▶ **ACTION ITEM A**
Quote the passage on house sparrows from "Sparrows are big" up to and including "in this country.".
▶ **ACTION ITEM B**
According to the passage on house sparrows, is each of these statements true? (i) Sparrows had spread as far as California by 1875. (ii) Henry Ward Beecher praised Elliott Coues for his stance on sparrows. (iii) A study reported in Bioscience found competition or predation by non-native species to be a factor in 49 percent of threatened extinctions in the country. Answer yes or no for each and quote the words of the passage that decide it.
▶ **ACTION ITEM C**
In the passage on house sparrows, who first sounded the sparrow alarm?

But the birds' eager hosts soon discovered that, while sparrows would catch some worms for their young, they preferred grain—making them major pests. Not only did they despoil grain stores and pillage newly planted fields, they displaced songbirds that really did eat bugs, bringing on tussock moth epidemics. Cities and states began paying bounties for dead sparrows, while the forerunners of today's environmentalists and animal-rights advocates debated the Sparrow Issue with a fervor worthy of the old abolitionist debates. Charles Pickering of the Boston Society of Natural History, who first sounded the sparrow alarm, noted that "when writing was invented the sparrow was selected for the hieroglyphic signifying enemy." The great ornithologist Elliott Coues called sparrows "sturdy little foreign vulgarians." A founder of the ASPCA called Coues "a murderer." Henry Ward Beecher accused Coues of "treason" for inciting anti-sparrow riots and thundered, "He shall be surrounded by swarms of sparrows, darkening the sky." The young naturalist Theodore Roosevelt was likewise rebuked for noting that he'd seen sparrows assaulting songbirds and even killing a sapsucker, and farmers shooting them in Egypt.
Quaint as this uproar sounds today, it shows how severe and unexpected an impact a single imported species can have on wild and human life. And it was all for naught; once the bird was out of the cage, extermination campaigns failed, and the sparrows spread along their merry way, reaching California by 1875. Americans, like everyone else, proceeded to take the sparrows for granted, just as we do brown rats, dandelions, influenza, and scores of other "sturdy foreign vulgarians" we've wittingly or unwittingly imported.
Sparrows are big winners in the biological trade wars—an unprecedented process of ecological globalization. Its end can only be imagined, but it looks unmistakably and unimaginably dreary: a world of far fewer species and much more narrow interactions, in which survival will depend foremost on the ability to live in, with, or around human beings. According to a study reported in Bioscience (8/98), competition or predation by non-native species is a factor in 49 percent of threatened extinctions in this country.
"Invasive species" is usually the label for such biological conquistadors, but I like the evocative (if not precisely equivalent) term biologists use to describe the prolific, fast-spreading species that crop up around newly disturbed patches of rain forest: supertramps. As tramps go, the house sparrow is truly super—probably the world's most numerous bird, outnumbering even starlings and rock-dove "pigeons."

▶ **AVAILABLE DATA**
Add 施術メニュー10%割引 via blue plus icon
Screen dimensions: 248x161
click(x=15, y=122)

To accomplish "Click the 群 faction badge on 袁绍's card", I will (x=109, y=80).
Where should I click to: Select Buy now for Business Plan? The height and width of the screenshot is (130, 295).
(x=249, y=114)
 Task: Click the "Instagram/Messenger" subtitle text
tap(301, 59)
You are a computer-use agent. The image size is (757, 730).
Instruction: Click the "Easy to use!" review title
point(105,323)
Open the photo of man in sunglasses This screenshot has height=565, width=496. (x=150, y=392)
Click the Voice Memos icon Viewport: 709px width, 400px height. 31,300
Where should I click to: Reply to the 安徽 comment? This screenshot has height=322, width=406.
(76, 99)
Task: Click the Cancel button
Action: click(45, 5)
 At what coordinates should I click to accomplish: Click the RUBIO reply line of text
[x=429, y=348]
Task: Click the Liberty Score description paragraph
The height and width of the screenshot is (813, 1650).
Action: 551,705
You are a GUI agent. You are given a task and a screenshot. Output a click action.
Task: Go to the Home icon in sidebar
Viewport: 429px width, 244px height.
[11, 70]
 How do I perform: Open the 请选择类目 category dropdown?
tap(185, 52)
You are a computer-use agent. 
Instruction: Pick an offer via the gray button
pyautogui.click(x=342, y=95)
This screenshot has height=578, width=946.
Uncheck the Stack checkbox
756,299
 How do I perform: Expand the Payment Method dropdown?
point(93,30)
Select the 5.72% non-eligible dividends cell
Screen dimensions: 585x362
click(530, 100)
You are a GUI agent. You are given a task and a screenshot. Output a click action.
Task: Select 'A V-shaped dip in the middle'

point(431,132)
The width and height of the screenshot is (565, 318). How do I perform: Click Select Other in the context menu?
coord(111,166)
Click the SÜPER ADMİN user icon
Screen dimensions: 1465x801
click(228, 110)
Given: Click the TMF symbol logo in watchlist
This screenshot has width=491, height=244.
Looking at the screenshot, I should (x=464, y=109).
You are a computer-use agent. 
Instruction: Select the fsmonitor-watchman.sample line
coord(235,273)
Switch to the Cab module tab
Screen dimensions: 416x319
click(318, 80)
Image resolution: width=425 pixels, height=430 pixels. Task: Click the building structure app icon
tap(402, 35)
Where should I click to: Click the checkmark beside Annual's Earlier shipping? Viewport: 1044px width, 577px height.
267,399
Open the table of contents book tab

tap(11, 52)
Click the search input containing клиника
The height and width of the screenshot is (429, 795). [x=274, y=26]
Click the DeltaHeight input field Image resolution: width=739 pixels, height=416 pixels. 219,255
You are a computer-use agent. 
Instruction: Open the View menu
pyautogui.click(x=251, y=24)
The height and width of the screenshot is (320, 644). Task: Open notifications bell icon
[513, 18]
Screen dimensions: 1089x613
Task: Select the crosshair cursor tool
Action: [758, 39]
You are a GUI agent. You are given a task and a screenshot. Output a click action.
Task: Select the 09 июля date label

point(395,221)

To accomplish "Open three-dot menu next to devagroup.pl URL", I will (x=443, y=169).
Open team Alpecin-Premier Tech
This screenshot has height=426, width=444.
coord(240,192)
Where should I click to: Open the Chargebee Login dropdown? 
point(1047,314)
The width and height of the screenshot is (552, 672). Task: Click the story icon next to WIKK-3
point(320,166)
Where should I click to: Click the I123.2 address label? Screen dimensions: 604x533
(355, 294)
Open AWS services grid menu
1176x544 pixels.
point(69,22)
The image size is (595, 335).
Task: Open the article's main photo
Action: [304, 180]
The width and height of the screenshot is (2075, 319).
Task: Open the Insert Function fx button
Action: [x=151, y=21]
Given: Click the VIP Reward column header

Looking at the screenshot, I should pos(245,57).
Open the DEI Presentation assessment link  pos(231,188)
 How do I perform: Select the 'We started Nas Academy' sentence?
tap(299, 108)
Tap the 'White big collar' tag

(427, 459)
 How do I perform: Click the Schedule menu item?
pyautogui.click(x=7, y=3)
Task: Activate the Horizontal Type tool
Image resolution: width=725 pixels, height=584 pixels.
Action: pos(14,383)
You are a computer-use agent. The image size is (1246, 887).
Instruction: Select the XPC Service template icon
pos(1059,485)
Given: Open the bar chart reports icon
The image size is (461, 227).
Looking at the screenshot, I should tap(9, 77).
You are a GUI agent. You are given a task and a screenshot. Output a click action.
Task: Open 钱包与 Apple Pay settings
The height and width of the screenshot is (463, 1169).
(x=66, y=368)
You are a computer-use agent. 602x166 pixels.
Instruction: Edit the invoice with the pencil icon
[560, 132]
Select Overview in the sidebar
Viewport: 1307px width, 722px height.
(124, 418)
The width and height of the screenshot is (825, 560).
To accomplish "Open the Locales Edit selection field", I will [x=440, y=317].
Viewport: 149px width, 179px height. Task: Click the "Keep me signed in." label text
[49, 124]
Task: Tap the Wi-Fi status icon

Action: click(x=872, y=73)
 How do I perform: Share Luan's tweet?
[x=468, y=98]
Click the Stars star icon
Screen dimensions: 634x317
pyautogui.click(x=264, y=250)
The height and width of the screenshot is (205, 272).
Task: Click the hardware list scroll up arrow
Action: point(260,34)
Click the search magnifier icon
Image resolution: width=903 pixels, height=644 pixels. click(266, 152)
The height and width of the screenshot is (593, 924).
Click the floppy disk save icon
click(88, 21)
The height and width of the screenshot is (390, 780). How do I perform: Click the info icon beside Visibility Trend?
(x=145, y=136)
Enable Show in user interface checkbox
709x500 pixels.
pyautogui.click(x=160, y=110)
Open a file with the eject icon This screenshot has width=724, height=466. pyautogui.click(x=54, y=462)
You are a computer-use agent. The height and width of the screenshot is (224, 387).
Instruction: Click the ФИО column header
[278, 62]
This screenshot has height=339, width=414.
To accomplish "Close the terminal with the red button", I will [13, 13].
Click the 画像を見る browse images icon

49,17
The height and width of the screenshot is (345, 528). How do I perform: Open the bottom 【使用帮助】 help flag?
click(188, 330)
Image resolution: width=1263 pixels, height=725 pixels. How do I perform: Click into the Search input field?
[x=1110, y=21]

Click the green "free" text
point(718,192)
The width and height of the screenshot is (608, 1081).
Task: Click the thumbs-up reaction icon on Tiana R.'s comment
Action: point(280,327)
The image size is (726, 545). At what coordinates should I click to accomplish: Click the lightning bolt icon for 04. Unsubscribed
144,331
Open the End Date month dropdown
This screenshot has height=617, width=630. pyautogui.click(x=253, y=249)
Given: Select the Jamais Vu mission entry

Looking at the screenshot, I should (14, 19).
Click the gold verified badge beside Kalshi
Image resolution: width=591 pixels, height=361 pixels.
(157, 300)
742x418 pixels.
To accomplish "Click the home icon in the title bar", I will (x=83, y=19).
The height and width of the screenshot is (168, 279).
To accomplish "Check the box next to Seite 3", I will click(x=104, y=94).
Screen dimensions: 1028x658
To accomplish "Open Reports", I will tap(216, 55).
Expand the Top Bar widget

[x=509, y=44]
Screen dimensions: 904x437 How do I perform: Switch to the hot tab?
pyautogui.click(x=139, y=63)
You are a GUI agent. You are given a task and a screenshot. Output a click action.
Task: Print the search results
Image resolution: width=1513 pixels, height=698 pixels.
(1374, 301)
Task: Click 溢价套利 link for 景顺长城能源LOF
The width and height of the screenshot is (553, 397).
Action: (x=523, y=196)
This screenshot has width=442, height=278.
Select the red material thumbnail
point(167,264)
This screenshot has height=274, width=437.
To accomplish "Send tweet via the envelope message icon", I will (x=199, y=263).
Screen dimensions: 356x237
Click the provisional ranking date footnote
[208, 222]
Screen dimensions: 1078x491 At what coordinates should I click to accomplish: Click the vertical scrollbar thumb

▶ **WRITTEN SOLUTION A**
Sparrows are big winners in the biological trade wars—an unprecedented process of ecological globalization. Its end can only be imagined, but it looks unmistakably and unimaginably dreary: a world of far fewer species and much more narrow interactions, in which survival will depend foremost on the ability to live in, with, or around human beings. According to a study reported in Bioscience (8/98), competition or predation by non-native species is a factor in 49 percent of threatened extinctions in this country.

▶ **WRITTEN SOLUTION B**
(i) Yes: "reaching California by 1875."
(ii) No: "Henry Ward Beecher accused Coues of "treason" for inciting anti-sparrow riots"
(iii) Yes: "competition or predation by non-native species is a factor in 49 percent of threatened extinctions in this country."

▶ **WRITTEN SOLUTION C**
Charles Pickering of the Boston Society of Natural History.